Not all diesel sales forecasts are as apocalyptic as Dudenhoeffer’s. Al Bedwell, analyst with LMC-Auto, reckons diesel share in Western Europe will slip to 45.8 per cent in 2017, 40.3 per cent in 2020 and 33.6 per cent in 2024.

“We see the diesel decline continuing, but I’m not as pessimistic as some. The manufacturers don’t have a full replacement for diesel as far as CO2 is concerned although I think mild hybrid gasoline will be a part-substitute. The overall solution to emissions – both noxious and none-noxious – will be a mix of technologies, and diesel still has a big part to play, especially for brands like Mercedes,” Bedwell said.

Political capital
Nick Oliver, Professor of Management at University of Edinburgh Business School, said some politicians have been making political capital out of the diesel controversy, with some questionable pledges. But all is not lost.

“The auto industry has proved quite resilient in responding to similar challenges in the past – think lead in petrol, catalytic convertors etc – although the VW scandal has eroded public trust in the industry, which means the public may be more sceptical about genuine improvements than in the past,” Oliver said. 

Investment bank Morgan Stanley sees a big financial threat, particularly to the premium manufacturers.
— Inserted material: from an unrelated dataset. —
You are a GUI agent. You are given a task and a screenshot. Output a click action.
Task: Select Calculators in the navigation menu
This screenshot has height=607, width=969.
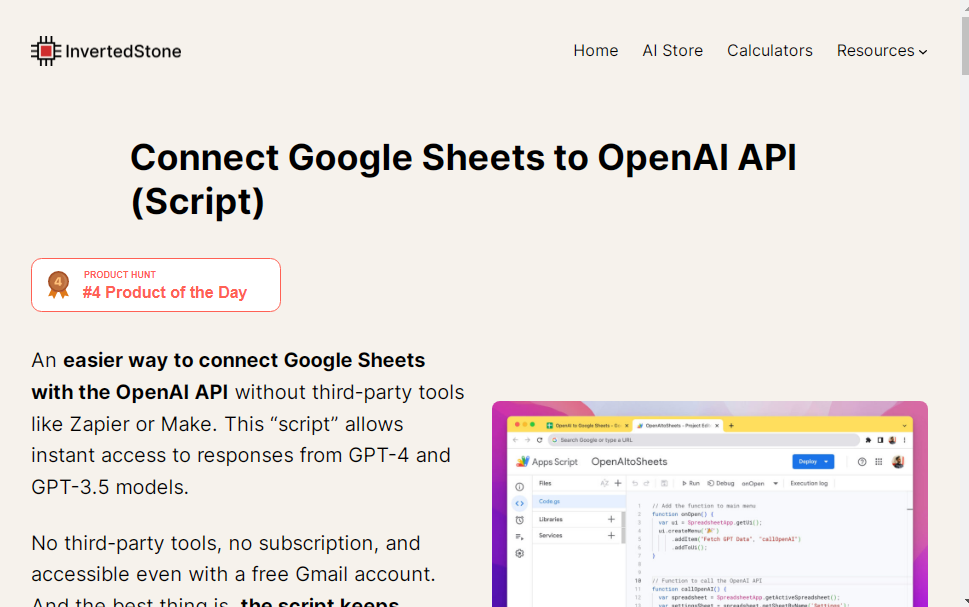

“Lower diesel penetration will cause average CO2 emissions to rise sharply raising the potential cost of E.U fines for 2020 emissions standards non-compliance. With up to 1 million annual sales and potential emissions up to 15-20 g/km above the 2020 standards (about 20%) luxury (manufacturers) annual CO2 penalties could rise towards 2 billion euros ($2.1 billion) a year,” Morgan Stanley said in a recent report.